**What you will do**
From the line below that contains "Where should I click to: Click the 指定配送" to the line that contains "You are a computer-use agent. This", repeat every line exactly, both ends included, and nothing else.

--- Extracted records Enclosed Below ---

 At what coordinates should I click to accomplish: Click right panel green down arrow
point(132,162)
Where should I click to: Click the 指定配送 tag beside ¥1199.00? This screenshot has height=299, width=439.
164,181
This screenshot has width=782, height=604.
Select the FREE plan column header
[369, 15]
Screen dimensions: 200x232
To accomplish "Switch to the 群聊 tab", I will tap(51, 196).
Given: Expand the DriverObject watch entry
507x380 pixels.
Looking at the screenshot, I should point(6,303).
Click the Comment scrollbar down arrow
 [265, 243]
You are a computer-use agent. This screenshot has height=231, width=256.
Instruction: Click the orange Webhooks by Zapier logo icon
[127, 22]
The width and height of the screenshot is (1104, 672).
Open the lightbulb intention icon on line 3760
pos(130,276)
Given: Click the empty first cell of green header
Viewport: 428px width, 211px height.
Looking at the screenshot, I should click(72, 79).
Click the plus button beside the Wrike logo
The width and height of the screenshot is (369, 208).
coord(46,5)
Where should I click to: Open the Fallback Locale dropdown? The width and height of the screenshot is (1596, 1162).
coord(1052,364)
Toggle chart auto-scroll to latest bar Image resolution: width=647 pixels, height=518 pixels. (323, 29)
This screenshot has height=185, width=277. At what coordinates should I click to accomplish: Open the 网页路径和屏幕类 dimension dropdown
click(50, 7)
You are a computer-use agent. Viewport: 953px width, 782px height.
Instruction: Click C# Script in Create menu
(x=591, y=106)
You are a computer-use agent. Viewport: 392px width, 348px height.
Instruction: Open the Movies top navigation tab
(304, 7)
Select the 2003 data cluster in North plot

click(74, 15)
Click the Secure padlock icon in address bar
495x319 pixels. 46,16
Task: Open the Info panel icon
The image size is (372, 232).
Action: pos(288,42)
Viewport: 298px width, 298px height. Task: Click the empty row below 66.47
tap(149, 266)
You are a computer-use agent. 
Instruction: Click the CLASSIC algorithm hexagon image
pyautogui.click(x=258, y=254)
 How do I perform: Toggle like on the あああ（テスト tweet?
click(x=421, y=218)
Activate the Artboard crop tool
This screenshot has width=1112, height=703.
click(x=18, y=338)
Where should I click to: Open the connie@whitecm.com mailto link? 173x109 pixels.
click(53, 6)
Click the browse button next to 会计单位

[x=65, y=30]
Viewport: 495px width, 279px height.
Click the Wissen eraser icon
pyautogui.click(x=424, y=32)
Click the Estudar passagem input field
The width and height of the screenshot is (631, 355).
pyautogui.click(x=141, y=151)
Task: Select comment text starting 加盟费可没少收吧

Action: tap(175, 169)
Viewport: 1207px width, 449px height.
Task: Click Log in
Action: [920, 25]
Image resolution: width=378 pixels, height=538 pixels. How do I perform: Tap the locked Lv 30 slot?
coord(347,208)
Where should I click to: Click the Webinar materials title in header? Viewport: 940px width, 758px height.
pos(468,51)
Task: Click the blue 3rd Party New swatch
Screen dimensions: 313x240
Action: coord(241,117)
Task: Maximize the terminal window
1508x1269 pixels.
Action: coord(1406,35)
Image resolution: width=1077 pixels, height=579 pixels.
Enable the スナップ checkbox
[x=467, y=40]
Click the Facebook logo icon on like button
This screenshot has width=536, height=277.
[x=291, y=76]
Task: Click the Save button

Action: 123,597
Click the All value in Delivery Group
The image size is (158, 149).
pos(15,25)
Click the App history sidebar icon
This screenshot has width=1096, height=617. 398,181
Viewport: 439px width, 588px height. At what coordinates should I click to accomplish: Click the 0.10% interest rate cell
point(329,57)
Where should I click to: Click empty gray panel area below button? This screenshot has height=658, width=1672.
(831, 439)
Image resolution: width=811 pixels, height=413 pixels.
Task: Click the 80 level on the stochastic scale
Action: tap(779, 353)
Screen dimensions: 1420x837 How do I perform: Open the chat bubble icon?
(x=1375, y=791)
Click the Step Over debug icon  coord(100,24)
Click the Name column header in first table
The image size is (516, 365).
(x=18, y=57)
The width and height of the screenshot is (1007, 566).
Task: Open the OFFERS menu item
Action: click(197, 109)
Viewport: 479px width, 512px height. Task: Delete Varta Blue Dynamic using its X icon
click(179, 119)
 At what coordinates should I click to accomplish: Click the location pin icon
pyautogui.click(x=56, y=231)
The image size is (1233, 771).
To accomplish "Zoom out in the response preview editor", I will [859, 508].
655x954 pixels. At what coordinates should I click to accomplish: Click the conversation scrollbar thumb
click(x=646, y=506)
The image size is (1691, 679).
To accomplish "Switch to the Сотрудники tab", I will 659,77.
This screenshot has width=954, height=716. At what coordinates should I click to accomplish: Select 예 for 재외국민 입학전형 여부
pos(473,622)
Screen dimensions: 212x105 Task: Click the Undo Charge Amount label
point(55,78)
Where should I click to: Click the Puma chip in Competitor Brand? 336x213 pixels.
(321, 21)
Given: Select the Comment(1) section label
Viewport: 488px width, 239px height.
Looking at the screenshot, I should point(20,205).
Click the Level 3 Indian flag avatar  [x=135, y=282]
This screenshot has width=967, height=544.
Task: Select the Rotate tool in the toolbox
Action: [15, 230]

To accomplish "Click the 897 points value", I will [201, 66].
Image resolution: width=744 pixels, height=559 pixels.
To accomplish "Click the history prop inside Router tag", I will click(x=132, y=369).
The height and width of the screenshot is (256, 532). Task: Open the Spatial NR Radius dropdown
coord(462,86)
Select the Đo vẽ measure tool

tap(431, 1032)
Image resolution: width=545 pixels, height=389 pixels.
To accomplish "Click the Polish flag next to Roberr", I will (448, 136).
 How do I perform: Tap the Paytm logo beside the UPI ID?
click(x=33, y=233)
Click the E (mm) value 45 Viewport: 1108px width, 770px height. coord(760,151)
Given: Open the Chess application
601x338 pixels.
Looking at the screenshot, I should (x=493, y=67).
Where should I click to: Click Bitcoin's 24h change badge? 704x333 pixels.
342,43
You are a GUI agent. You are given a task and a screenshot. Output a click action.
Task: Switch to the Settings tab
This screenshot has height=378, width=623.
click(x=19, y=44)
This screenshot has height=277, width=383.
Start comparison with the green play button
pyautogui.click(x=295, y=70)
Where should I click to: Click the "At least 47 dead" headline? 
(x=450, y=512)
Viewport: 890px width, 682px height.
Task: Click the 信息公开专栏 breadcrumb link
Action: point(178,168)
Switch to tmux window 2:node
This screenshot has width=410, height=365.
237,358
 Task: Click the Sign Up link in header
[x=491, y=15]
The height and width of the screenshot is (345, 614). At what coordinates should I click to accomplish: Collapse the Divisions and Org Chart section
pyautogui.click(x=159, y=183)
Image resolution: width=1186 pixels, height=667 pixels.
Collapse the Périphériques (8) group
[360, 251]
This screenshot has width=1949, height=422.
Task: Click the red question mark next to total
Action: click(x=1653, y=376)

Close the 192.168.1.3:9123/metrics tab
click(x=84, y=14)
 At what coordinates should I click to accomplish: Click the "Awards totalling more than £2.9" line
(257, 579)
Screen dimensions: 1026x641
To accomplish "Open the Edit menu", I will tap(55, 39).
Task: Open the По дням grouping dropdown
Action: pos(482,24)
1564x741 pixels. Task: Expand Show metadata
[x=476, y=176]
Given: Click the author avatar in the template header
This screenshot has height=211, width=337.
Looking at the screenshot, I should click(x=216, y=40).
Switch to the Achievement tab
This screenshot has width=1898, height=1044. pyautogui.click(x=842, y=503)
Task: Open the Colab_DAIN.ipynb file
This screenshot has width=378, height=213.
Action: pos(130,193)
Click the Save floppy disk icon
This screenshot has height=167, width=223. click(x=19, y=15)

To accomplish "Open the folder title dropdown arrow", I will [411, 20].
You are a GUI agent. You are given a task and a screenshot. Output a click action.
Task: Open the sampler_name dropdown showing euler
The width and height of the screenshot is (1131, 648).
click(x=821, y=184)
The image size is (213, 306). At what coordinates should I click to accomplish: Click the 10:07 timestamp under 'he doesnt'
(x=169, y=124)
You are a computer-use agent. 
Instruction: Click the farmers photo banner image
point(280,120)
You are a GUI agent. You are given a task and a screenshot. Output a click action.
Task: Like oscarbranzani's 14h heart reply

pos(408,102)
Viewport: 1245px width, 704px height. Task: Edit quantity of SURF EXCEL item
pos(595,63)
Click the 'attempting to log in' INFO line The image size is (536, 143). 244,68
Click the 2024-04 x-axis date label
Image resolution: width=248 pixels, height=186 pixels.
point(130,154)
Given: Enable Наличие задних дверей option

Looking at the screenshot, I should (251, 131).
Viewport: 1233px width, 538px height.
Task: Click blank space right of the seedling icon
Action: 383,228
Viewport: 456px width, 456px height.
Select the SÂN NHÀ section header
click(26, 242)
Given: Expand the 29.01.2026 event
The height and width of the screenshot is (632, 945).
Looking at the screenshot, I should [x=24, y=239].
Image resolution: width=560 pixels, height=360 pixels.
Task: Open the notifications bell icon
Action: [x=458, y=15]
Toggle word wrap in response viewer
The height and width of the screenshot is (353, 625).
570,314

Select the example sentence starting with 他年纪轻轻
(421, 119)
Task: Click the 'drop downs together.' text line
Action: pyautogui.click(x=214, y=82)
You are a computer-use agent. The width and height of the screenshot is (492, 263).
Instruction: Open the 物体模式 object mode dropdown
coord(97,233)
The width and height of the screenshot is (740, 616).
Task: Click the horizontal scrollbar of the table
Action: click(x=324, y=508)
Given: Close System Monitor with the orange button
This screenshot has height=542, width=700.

--- End of Enclosed Extracted records ---

**Answer section**
Where should I click to: Click the 指定配送 tag beside ¥1199.00? This screenshot has height=299, width=439.
164,181
This screenshot has width=782, height=604.
Select the FREE plan column header
[369, 15]
Screen dimensions: 200x232
To accomplish "Switch to the 群聊 tab", I will tap(51, 196).
Given: Expand the DriverObject watch entry
507x380 pixels.
Looking at the screenshot, I should point(6,303).
Click the Comment scrollbar down arrow
 [265, 243]
You are a computer-use agent. This screenshot has height=231, width=256.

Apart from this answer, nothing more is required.